Given passage:
══════
Posted by garnet71 on July 29, 2009, at 21:51:29
I recently experienced a strong 'epiphany' type of awareness or realization about my anxiety after having an unusual experience with a new therapist. This therapist/PDoc was the first I had opened my emotions to, after all these years, and I felt an attachment to him that brought out a part of me I did not know existed.
At this time of strong emotional reaction, I developed a rather odd awareness of my anxiety symptoms. The anxiety sensation was like a boiling/emerging type of anxiety, then sometimes compartmentalized (like one time I felt it directly in/around my spleen). One time, the anxiety left my spleen and went to my solar plexus--then turned to grief and vanished. This sounds odd, I know, but it was a really intense awareness. I had never felt anxiety like that before.
So I started thinking about it alot, especially in terms of this recent situation, and recognized how I rarely allow myself to feel anger. I knew this before, intellectually, but did not emotionally recognize it. I had later read some research articles about defenses (?), which identified anxiety as a defense against letting yourself feel negative emotions. Like I'm protecting my mind from strong emotions I'm uncomfortable with, such as anger, maybe a form of disassociating.
I have repressed emotions all these years, emotions from childhood trauma/SA/neglect; I actually feel like I have amnesia. I remember intellectually many things that happened, but not emotionally. Emotions remain unprocessed. This is where I see the connection -PDoc brought out those repressed emotions, and I experienced this strange type of anxiety...Does that signify anger trying to surface?
══════
Available data:
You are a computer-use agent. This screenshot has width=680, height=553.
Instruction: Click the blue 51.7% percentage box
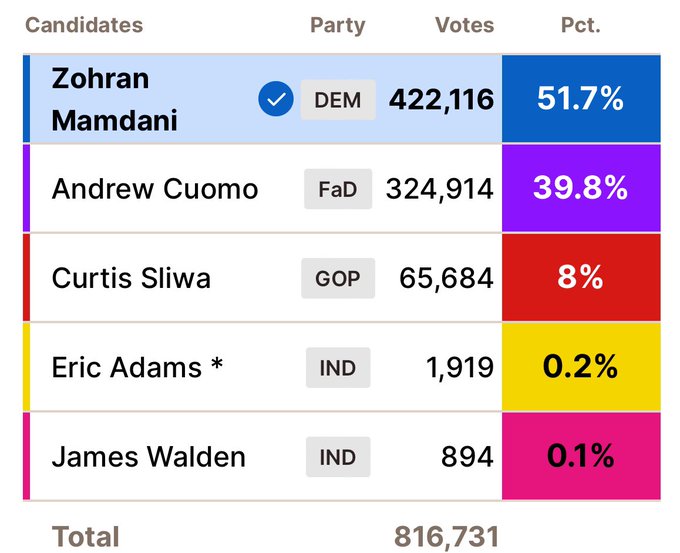pyautogui.click(x=581, y=99)
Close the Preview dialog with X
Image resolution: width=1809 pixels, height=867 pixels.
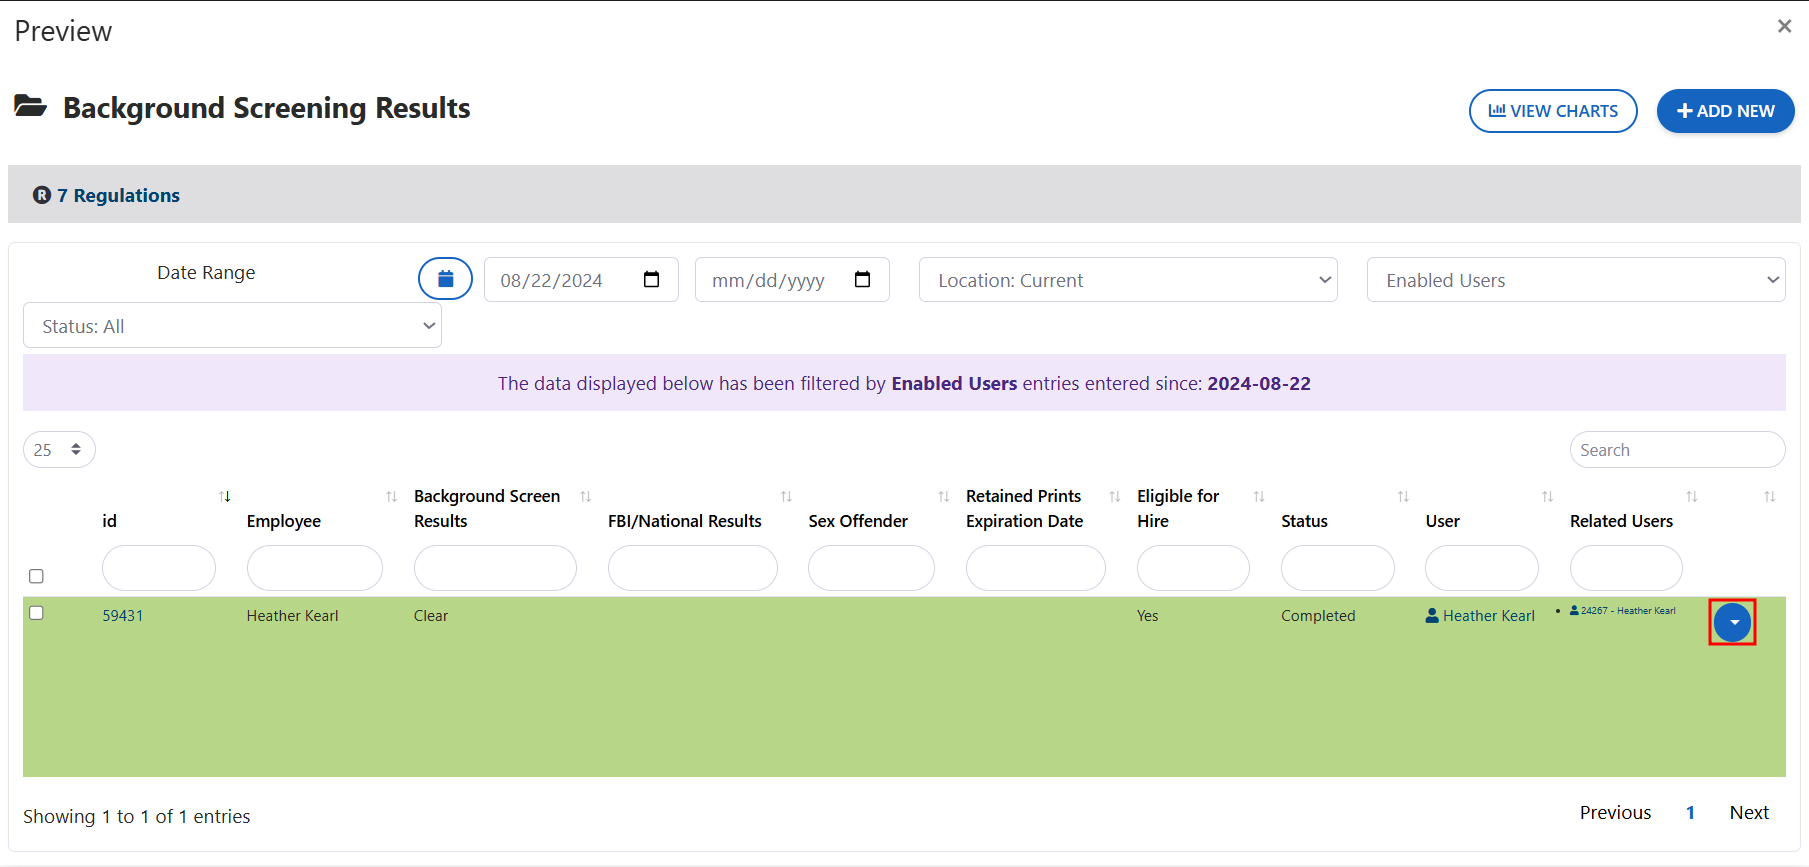(x=1784, y=27)
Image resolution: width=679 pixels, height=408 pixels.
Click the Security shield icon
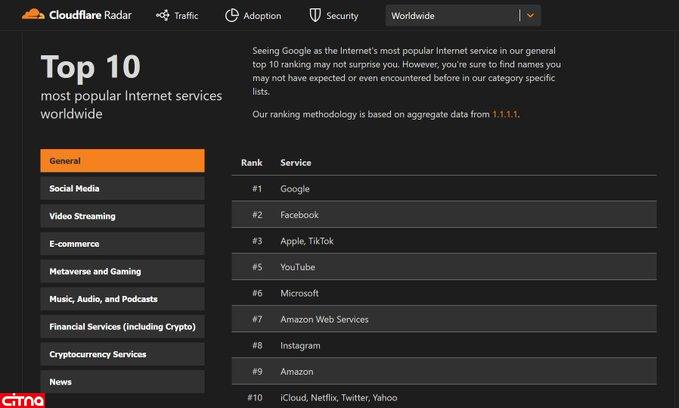(x=315, y=16)
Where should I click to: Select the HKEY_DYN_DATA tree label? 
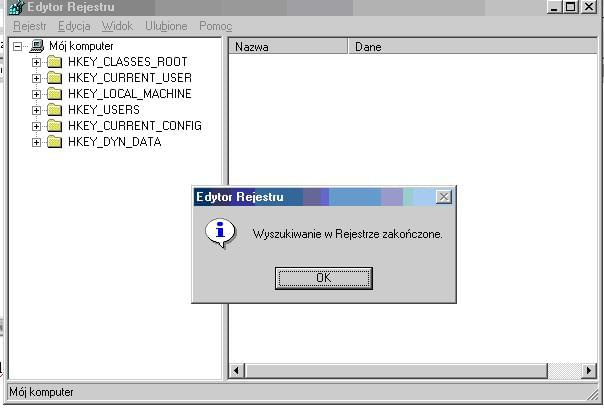[x=114, y=142]
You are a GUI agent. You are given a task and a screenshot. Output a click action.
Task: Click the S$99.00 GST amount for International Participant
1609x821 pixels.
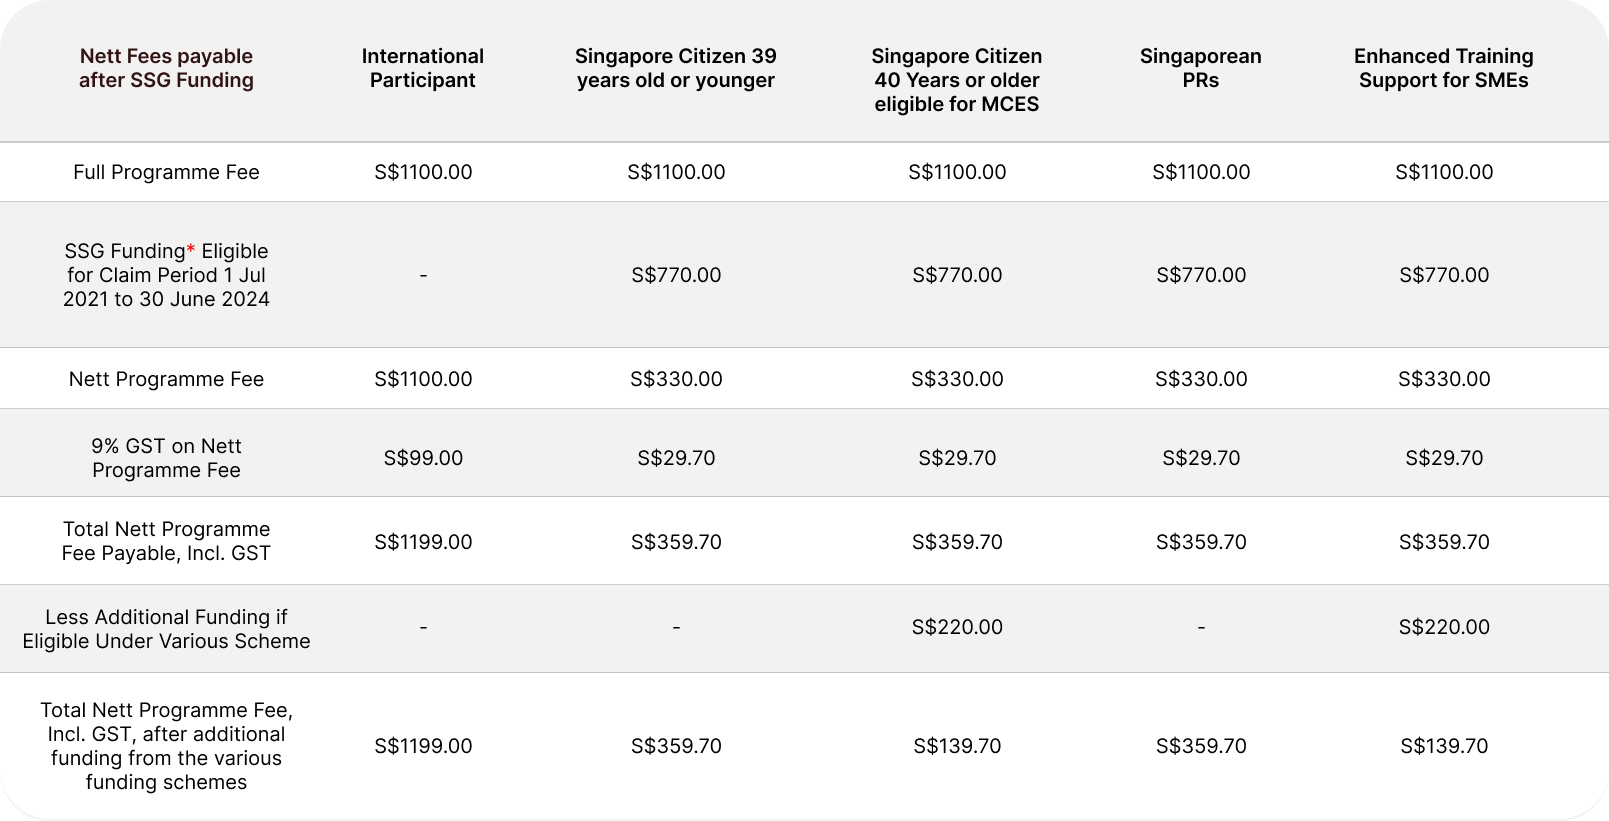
══════
Task to carry out: Could you continue the forum post about anxiety and repressed emotions, picking up right after its final question?

Output for this task:
But why would one need to protect herself from feeling anger? I can understand defenses against feeling pain-such as grief, neglect, abandonment, etc., but why anger? My family directly expressed anger (yelling, etc). I was not allowed to talk/say much around my father, but I don't specificially remember not being allowed to express anger. It could be related to voicelessness, not having any 'power', feeling helpless.
But I'm starting to get curious in terms of treatment resistant depression or/and anxiety. It seems the psychoanalytic theories identify repressed emotions as the cause for neurosis, and although from what I understand, it's not backed up scientifically, I am starting to believe this. Or at least in the cases of those of us with repressed emotions. Of course this wouldn't apply to anyone having anxiety or depression for purely hormonal or other biological reasons.
Has anyone here been 'cured' from anxiety/depression after undergoing long-term psychodynamic or psychoanalytical therapy? After opening repressed emotions and working through them?
I'm also curious whether anyone else has felt that boiling type of anxiety-it feels like vibrations, or the compartmentalized type of anxiety? Does that signify anger trying to surface?